All models are wrong

Sunset over the Arna in Florence

There’s a famous aphorism attributed to George Box that “All models are wrong, but some are useful”, meaning that, since every model is an abstraction of the system being modeled, there are bound to be things the model is not correct for.

I’ve been thinking about this a lot in the context of LLM hallucinations , whereby the model gives confident responses which are plausible but incorrect.

Hallucinations are likely an inherent feature of all generative AI, since the model is just that. Not every piece of training data is stored in the model. Rather the model learns relationships between words, based on the training data. For a (very) detailed explanation see this excellent post by Stephen Wolfram.

If that’s not making sense, then another way to think about this: If the model is smaller than the size of all the training data, then the pigeon hole principal shows that the model must be lossy. There is no possible way that the 4.2Gb Stable Diffusion model has every detail of all 2.3 billion images it was trained on.

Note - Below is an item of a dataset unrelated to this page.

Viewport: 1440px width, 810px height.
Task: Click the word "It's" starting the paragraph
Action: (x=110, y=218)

That doesn’t mean that generative AI is not useful, just that we must be cautious about how we use it. Consider two questions we might ask:

  1. What is carbon sequestration?
  2. How many active oil wells are there in Minnesota?

The first is a qualitative question. There are an infinite number of correct answers to this, which we might rank from most useful to most useless. The usefulness of any given answer is in the eye of the beholder: the best answer for a ten year old is not the same for an expert in the domain. Generative AI does great with these types of questions.

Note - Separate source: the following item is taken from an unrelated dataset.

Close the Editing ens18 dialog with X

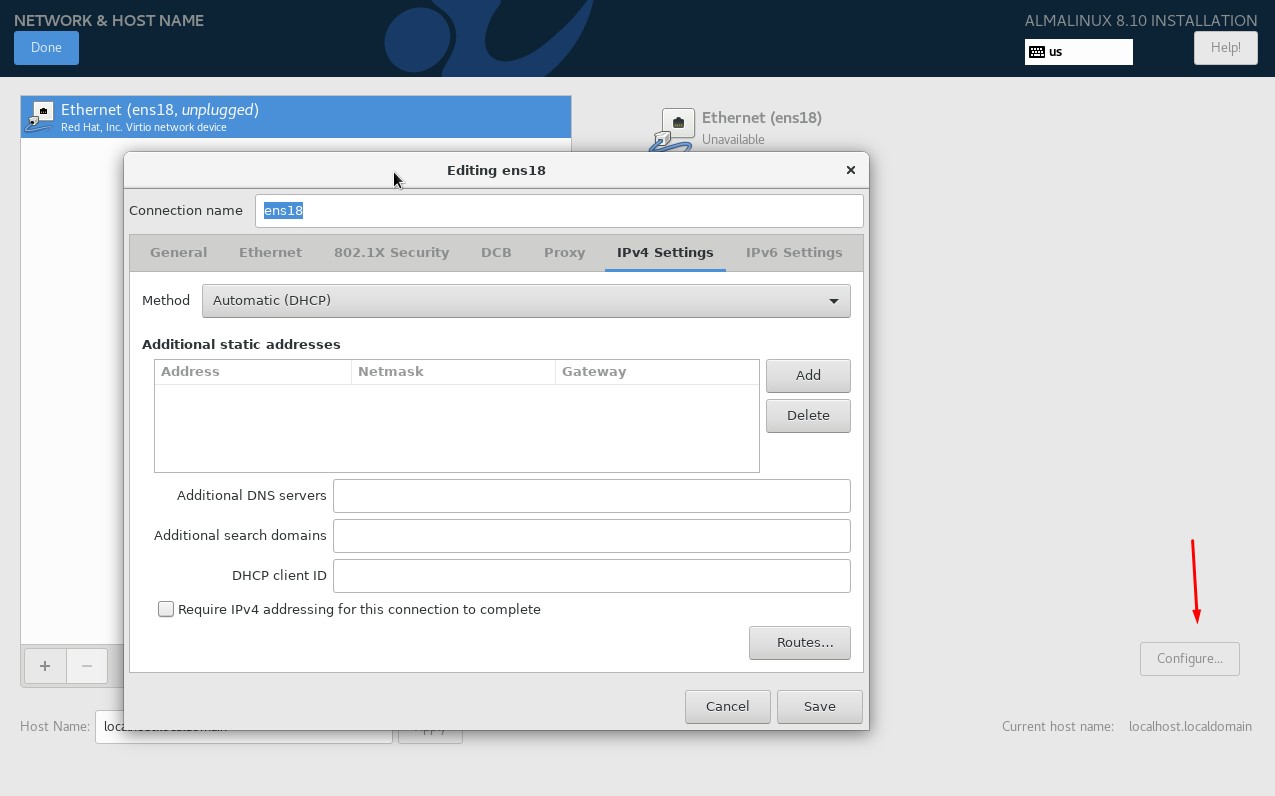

The second is a quantitative question. There is exactly one correct answer for any point in time. This is where we need to be really careful. Generative AI might give a confident sounding answer that is totally incorrect.

Does that mean we can’t use it for the latter type of question? No, but such answers are better provided by knowledge graphs and relational databases which do a much better job of storing facts and their provenance. But you need to know how to query them. That’s where generative AI can help: writing the query in SQL or SPARQL for us based on an arbitrary set of natural language prompts.

An added bonus of this approach is we can update the facts without retraining the model. We strike oil in Minneapolis? Update the database, not the model.